[Stored items]
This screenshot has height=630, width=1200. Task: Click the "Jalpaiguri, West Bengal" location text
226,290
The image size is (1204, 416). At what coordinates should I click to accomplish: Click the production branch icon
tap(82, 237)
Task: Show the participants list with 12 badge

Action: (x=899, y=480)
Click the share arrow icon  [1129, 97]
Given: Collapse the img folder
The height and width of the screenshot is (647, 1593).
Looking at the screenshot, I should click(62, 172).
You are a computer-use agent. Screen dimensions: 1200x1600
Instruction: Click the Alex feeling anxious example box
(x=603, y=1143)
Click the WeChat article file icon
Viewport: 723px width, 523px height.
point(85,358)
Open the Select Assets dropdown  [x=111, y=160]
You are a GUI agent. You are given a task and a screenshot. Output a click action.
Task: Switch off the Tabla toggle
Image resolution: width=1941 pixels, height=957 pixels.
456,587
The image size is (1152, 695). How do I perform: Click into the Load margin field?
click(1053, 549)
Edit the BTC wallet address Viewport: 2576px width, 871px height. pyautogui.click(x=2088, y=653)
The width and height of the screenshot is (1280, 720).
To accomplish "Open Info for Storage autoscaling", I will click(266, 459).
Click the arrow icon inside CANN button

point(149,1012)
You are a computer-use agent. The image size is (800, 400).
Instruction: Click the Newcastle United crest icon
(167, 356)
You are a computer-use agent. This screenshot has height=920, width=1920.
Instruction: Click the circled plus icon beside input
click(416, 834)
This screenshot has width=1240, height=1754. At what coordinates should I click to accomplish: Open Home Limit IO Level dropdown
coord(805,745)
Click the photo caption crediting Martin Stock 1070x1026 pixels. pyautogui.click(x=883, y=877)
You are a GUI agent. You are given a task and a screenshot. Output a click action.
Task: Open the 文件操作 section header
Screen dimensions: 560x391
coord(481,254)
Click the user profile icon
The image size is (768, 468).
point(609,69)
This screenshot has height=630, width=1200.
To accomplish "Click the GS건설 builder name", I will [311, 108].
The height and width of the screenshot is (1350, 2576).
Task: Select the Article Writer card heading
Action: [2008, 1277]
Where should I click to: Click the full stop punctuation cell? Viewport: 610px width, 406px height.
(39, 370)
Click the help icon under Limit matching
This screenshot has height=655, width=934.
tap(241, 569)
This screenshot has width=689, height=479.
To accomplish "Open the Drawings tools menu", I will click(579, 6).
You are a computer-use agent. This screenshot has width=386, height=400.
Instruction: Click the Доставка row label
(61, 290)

▸ **AIM OF THE EXERCISE**
The records shown above should be given again word for word.

▸ **SOLUTION BELOW**
This screenshot has height=630, width=1200. Task: Click the "Jalpaiguri, West Bengal" location text
226,290
The image size is (1204, 416). At what coordinates should I click to accomplish: Click the production branch icon
tap(82, 237)
Task: Show the participants list with 12 badge

Action: (x=899, y=480)
Click the share arrow icon  [1129, 97]
Given: Collapse the img folder
The height and width of the screenshot is (647, 1593).
Looking at the screenshot, I should click(62, 172).
You are a computer-use agent. Screen dimensions: 1200x1600
Instruction: Click the Alex feeling anxious example box
(x=603, y=1143)
Click the WeChat article file icon
Viewport: 723px width, 523px height.
point(85,358)
Open the Select Assets dropdown  [x=111, y=160]
You are a GUI agent. You are given a task and a screenshot. Output a click action.
Task: Switch off the Tabla toggle
Image resolution: width=1941 pixels, height=957 pixels.
456,587
The image size is (1152, 695). How do I perform: Click into the Load margin field?
click(1053, 549)
Edit the BTC wallet address Viewport: 2576px width, 871px height. pyautogui.click(x=2088, y=653)
The width and height of the screenshot is (1280, 720).
To accomplish "Open Info for Storage autoscaling", I will click(266, 459).
Click the arrow icon inside CANN button

point(149,1012)
You are a computer-use agent. The image size is (800, 400).
Instruction: Click the Newcastle United crest icon
(167, 356)
You are a computer-use agent. This screenshot has height=920, width=1920.
Instruction: Click the circled plus icon beside input
click(416, 834)
This screenshot has width=1240, height=1754. At what coordinates should I click to accomplish: Open Home Limit IO Level dropdown
coord(805,745)
Click the photo caption crediting Martin Stock 1070x1026 pixels. pyautogui.click(x=883, y=877)
You are a GUI agent. You are given a task and a screenshot. Output a click action.
Task: Open the 文件操作 section header
Screen dimensions: 560x391
coord(481,254)
Click the user profile icon
The image size is (768, 468).
point(609,69)
This screenshot has height=630, width=1200.
To accomplish "Click the GS건설 builder name", I will [311, 108].
The height and width of the screenshot is (1350, 2576).
Task: Select the Article Writer card heading
Action: [2008, 1277]
Where should I click to: Click the full stop punctuation cell? Viewport: 610px width, 406px height.
(39, 370)
Click the help icon under Limit matching
This screenshot has height=655, width=934.
tap(241, 569)
This screenshot has width=689, height=479.
To accomplish "Open the Drawings tools menu", I will click(579, 6).
You are a computer-use agent. This screenshot has width=386, height=400.
Instruction: Click the Доставка row label
(61, 290)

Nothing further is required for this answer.